Maverick Citizen: Coronavirus

Drastic measures in our universities need not silence students’ concerns

Drastic measures in our universities need not silence students’ concerns
Wits University. (Photo: Wikimedia)

South African universities are home to thousands of students who come from across the length and breadth of the country. A considerable percentage of students at these institutions also come from different parts of the world.  If South Africa is going to effectively curb the spread of the coronavirus, which the World Health Organisation has declared as a ‘global pandemic’, specific measures and interventions need to be put in place at our universities as part of the national response. However, these measures ought to be practical and awake to the fact that many students at universities come from poor and working-class households.

Motheo Brodie and Mila Harding

On Sunday evening, 15 March 2020, President Cyril Ramaphosa addressed the nation and outlined the measures that the government was taking to slow down the spread of the coronavirus. The President declared a national state of disaster in terms of the Disaster Management Act and provided comprehensive measures to be put in place by the government. Some of these measures included prohibiting gatherings of more than 100 people, encouraging social distancing and discouraging citizens from all domestic travel, particularly by way of public transport.

In response to the Presidents’ announcement, universities have suspended the academic programme. Subsequently, the Minister of Higher Education, Science and Innovation, Dr Blade Nzimande, announced that all higher learning institutions would be closed from 18 March until 15 April 2020. This is very sensible given that requiring that students continue to sit in lecture venues in their hundreds is an obvious public health hazard. We are in uncharted territory and drastic measures are necessary to prevent further rapid spread of the virus and to ultimately save lives.

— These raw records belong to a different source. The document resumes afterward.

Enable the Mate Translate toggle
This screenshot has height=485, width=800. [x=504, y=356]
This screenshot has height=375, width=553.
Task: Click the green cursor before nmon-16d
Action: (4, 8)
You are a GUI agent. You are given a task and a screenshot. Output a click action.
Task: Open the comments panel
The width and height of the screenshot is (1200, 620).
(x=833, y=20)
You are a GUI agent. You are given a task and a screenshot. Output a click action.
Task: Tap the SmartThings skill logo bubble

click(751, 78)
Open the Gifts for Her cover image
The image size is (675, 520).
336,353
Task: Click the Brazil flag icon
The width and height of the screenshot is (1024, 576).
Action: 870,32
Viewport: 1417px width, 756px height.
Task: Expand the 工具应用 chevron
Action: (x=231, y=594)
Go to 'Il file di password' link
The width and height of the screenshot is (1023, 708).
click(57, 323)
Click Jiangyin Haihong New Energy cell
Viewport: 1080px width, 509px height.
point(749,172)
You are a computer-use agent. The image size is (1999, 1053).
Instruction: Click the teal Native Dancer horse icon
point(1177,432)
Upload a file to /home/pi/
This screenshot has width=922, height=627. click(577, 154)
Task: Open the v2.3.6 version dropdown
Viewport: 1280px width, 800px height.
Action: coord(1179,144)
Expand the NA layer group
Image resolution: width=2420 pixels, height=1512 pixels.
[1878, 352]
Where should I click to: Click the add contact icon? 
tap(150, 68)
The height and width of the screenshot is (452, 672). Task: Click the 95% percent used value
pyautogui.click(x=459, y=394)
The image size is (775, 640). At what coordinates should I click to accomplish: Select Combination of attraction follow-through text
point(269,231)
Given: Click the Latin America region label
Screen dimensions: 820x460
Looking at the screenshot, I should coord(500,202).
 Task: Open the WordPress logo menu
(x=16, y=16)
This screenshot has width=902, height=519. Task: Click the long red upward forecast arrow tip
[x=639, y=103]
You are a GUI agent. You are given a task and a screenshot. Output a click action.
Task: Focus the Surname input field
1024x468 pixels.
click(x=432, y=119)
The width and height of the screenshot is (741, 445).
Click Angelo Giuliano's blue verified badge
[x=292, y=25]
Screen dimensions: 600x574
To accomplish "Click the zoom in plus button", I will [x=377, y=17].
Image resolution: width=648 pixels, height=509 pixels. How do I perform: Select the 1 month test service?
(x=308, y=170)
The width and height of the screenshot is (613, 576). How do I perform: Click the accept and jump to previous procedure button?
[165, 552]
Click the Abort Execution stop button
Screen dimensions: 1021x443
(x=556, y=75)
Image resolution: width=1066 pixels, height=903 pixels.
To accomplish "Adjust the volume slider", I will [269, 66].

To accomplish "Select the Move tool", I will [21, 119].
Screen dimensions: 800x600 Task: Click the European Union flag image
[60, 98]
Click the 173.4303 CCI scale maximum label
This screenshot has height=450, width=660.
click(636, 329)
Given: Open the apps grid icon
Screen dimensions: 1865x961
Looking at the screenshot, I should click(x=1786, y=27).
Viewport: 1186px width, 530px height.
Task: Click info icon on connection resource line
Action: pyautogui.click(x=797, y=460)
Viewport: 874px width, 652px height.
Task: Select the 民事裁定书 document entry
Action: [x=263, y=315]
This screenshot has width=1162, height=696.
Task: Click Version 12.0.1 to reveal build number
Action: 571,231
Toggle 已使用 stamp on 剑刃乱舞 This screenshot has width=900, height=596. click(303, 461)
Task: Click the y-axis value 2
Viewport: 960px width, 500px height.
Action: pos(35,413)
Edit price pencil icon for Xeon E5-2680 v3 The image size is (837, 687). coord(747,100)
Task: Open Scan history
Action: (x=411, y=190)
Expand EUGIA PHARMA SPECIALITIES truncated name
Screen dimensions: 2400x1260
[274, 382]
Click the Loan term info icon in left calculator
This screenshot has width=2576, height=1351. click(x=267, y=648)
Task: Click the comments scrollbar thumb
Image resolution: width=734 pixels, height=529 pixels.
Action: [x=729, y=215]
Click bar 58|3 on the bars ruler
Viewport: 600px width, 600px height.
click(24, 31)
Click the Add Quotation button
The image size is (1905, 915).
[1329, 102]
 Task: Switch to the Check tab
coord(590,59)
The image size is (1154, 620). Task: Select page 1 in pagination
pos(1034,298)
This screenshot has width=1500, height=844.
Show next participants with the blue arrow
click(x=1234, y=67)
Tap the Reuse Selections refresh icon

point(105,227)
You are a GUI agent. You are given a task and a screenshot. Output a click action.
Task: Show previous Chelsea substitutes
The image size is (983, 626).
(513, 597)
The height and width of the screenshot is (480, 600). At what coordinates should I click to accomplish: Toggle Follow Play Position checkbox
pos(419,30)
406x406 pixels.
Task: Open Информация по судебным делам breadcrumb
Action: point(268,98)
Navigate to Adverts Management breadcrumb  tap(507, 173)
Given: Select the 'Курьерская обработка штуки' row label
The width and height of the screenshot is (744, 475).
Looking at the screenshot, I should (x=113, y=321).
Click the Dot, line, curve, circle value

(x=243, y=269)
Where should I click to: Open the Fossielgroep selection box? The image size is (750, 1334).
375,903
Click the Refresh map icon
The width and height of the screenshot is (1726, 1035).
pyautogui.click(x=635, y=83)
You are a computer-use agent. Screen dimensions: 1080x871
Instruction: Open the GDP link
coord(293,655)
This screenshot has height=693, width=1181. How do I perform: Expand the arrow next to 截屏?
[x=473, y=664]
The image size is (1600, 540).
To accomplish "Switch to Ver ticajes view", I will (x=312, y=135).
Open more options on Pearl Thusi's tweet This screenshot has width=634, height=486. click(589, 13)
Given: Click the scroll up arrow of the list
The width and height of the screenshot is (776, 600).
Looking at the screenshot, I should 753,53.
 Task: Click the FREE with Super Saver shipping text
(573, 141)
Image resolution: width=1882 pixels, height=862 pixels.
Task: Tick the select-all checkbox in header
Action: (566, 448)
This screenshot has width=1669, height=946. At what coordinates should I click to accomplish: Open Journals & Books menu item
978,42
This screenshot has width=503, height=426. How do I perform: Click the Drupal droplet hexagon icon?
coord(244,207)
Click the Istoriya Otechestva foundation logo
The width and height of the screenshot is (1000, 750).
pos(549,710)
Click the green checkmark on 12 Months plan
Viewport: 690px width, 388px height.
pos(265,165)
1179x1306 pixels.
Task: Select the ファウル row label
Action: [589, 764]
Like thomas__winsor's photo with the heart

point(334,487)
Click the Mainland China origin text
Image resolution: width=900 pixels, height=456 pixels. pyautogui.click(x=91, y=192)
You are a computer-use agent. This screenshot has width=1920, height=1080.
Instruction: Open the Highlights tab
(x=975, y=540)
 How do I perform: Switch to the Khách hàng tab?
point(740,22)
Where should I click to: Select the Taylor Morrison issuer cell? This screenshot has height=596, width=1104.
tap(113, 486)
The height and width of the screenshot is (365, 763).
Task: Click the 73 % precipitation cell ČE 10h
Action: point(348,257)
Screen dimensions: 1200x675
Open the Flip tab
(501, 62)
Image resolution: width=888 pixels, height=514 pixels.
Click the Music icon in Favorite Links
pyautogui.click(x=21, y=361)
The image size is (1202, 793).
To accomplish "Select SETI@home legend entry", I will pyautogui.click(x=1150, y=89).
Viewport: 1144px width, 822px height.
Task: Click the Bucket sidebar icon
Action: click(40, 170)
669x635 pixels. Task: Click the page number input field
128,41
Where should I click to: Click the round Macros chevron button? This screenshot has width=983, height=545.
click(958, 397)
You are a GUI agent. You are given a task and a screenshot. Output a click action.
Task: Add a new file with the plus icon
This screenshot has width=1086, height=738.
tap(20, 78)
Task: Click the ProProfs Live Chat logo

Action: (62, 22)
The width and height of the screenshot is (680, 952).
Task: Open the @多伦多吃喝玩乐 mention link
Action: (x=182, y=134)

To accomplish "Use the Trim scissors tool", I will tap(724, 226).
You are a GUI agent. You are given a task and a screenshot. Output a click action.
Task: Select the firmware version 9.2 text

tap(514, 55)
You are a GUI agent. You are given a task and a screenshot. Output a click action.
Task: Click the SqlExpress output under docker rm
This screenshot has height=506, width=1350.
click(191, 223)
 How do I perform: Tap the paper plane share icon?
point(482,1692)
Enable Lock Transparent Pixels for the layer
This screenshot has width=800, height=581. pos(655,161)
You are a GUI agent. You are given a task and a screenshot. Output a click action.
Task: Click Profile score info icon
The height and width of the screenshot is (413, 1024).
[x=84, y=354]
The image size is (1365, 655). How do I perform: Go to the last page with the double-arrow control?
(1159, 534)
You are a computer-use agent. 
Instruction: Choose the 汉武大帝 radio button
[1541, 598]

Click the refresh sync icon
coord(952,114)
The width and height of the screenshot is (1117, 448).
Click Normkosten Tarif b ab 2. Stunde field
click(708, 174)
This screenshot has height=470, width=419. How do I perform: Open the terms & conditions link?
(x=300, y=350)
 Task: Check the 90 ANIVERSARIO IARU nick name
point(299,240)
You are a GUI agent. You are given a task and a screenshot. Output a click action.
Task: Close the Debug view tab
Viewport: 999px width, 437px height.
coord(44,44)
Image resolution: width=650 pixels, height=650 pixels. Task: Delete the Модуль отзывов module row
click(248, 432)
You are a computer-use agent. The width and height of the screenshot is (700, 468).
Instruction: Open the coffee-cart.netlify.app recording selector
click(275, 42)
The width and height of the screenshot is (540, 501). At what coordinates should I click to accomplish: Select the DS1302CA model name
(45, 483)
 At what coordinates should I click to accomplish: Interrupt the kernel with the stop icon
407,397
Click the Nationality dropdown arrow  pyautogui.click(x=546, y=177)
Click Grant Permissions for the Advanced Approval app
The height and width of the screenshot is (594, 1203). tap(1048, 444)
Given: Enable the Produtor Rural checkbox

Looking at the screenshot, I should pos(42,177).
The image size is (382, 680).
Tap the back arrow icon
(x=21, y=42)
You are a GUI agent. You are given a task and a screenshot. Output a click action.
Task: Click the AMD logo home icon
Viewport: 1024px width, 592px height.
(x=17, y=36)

However, universities such as Wits and UCT have taken additional drastic measures to curb the spread of the virus. One such measure has been to announce to students that they are required to vacate university residences within 72 hours. It is worth noting that these two universities have a case of a student and staff member, respectively, who have tested positive for the coronavirus. 

In a video posted on social media Professor Adam Habib, Vice Chancellor of Wits University, stated that the university’s decisions would not be informed by petitions or political demands and would rather be informed by science and the best experts. Seeing that the door to meaningful engagement appears to be closed by Wits management to its constituents, it did not come as a surprise when Wits students, in a bid to stop this forced evacuation, launched an application to the Gauteng Local Division High Court. 

The UCT SRC also seemed to reject the call for a mass evacuation of students in residences, tweeting that students who do not want to vacate residences in the next 72 hours should refuse to do so.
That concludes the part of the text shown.